*REQUIRED WORK*
Print out the entries below with no edits.

*PROVIDED MATERIAL*

════════

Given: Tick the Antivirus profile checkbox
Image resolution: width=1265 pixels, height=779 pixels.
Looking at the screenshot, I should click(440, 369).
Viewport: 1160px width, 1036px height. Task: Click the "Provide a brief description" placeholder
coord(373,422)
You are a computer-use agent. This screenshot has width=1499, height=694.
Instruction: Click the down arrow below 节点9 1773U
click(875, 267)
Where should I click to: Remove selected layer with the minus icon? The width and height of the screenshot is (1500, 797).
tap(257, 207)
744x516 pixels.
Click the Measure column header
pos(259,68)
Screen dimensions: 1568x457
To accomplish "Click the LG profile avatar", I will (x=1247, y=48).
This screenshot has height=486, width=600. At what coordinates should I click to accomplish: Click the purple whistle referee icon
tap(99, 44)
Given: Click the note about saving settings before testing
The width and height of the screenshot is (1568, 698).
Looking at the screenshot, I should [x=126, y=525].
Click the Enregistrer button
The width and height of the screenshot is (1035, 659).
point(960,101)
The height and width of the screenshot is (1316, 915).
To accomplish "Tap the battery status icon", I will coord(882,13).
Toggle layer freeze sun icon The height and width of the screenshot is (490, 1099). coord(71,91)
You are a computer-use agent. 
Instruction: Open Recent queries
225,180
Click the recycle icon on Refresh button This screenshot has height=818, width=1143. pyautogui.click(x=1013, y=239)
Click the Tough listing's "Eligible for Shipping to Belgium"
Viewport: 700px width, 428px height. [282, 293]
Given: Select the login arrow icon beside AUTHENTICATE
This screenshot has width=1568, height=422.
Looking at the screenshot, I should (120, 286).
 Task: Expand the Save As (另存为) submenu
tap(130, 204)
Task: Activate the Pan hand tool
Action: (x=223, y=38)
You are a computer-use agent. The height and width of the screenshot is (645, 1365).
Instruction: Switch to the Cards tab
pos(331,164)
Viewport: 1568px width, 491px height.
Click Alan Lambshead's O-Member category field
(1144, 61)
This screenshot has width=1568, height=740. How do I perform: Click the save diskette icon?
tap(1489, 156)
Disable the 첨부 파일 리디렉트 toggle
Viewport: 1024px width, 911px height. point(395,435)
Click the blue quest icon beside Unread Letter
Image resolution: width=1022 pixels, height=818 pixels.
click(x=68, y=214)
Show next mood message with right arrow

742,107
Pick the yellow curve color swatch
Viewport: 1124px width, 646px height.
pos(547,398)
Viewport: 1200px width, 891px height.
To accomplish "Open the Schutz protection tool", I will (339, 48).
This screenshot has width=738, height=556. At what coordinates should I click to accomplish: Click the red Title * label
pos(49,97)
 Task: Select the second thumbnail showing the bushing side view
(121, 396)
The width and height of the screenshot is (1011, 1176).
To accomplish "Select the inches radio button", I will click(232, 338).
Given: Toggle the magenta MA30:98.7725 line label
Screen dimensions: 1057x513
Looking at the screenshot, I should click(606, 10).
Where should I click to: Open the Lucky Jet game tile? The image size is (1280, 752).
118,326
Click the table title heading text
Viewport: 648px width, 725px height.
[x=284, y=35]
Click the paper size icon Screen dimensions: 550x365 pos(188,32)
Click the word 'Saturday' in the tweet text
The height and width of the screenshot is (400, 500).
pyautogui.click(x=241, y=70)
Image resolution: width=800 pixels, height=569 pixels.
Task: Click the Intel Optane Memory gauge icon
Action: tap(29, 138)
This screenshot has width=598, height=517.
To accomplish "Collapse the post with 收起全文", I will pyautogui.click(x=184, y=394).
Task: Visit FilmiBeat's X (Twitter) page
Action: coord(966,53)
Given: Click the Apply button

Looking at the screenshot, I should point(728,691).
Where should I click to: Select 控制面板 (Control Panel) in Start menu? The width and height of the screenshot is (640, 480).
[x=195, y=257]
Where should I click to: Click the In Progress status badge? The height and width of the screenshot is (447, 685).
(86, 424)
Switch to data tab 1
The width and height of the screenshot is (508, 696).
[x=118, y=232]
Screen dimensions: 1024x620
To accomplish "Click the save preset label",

════════

*TASK RESPONSE*
Given: Tick the Antivirus profile checkbox
Image resolution: width=1265 pixels, height=779 pixels.
Looking at the screenshot, I should click(440, 369).
Viewport: 1160px width, 1036px height. Task: Click the "Provide a brief description" placeholder
coord(373,422)
You are a computer-use agent. This screenshot has width=1499, height=694.
Instruction: Click the down arrow below 节点9 1773U
click(875, 267)
Where should I click to: Remove selected layer with the minus icon? The width and height of the screenshot is (1500, 797).
tap(257, 207)
744x516 pixels.
Click the Measure column header
pos(259,68)
Screen dimensions: 1568x457
To accomplish "Click the LG profile avatar", I will (x=1247, y=48).
This screenshot has height=486, width=600. At what coordinates should I click to accomplish: Click the purple whistle referee icon
tap(99, 44)
Given: Click the note about saving settings before testing
The width and height of the screenshot is (1568, 698).
Looking at the screenshot, I should [x=126, y=525].
Click the Enregistrer button
The width and height of the screenshot is (1035, 659).
point(960,101)
The height and width of the screenshot is (1316, 915).
To accomplish "Tap the battery status icon", I will coord(882,13).
Toggle layer freeze sun icon The height and width of the screenshot is (490, 1099). coord(71,91)
You are a computer-use agent. 
Instruction: Open Recent queries
225,180
Click the recycle icon on Refresh button This screenshot has height=818, width=1143. pyautogui.click(x=1013, y=239)
Click the Tough listing's "Eligible for Shipping to Belgium"
Viewport: 700px width, 428px height. [282, 293]
Given: Select the login arrow icon beside AUTHENTICATE
This screenshot has width=1568, height=422.
Looking at the screenshot, I should (120, 286).
 Task: Expand the Save As (另存为) submenu
tap(130, 204)
Task: Activate the Pan hand tool
Action: (x=223, y=38)
You are a computer-use agent. The height and width of the screenshot is (645, 1365).
Instruction: Switch to the Cards tab
pos(331,164)
Viewport: 1568px width, 491px height.
Click Alan Lambshead's O-Member category field
(1144, 61)
This screenshot has width=1568, height=740. How do I perform: Click the save diskette icon?
tap(1489, 156)
Disable the 첨부 파일 리디렉트 toggle
Viewport: 1024px width, 911px height. point(395,435)
Click the blue quest icon beside Unread Letter
Image resolution: width=1022 pixels, height=818 pixels.
click(x=68, y=214)
Show next mood message with right arrow

742,107
Pick the yellow curve color swatch
Viewport: 1124px width, 646px height.
pos(547,398)
Viewport: 1200px width, 891px height.
To accomplish "Open the Schutz protection tool", I will (339, 48).
This screenshot has width=738, height=556. At what coordinates should I click to accomplish: Click the red Title * label
pos(49,97)
 Task: Select the second thumbnail showing the bushing side view
(121, 396)
The width and height of the screenshot is (1011, 1176).
To accomplish "Select the inches radio button", I will click(232, 338).
Given: Toggle the magenta MA30:98.7725 line label
Screen dimensions: 1057x513
Looking at the screenshot, I should click(606, 10).
Where should I click to: Open the Lucky Jet game tile? The image size is (1280, 752).
118,326
Click the table title heading text
Viewport: 648px width, 725px height.
[x=284, y=35]
Click the paper size icon Screen dimensions: 550x365 pos(188,32)
Click the word 'Saturday' in the tweet text
The height and width of the screenshot is (400, 500).
pyautogui.click(x=241, y=70)
Image resolution: width=800 pixels, height=569 pixels.
Task: Click the Intel Optane Memory gauge icon
Action: tap(29, 138)
This screenshot has width=598, height=517.
To accomplish "Collapse the post with 收起全文", I will pyautogui.click(x=184, y=394).
Task: Visit FilmiBeat's X (Twitter) page
Action: coord(966,53)
Given: Click the Apply button

Looking at the screenshot, I should point(728,691).
Where should I click to: Select 控制面板 (Control Panel) in Start menu? The width and height of the screenshot is (640, 480).
[x=195, y=257]
Where should I click to: Click the In Progress status badge? The height and width of the screenshot is (447, 685).
(86, 424)
Switch to data tab 1
The width and height of the screenshot is (508, 696).
[x=118, y=232]
Screen dimensions: 1024x620
To accomplish "Click the save preset label",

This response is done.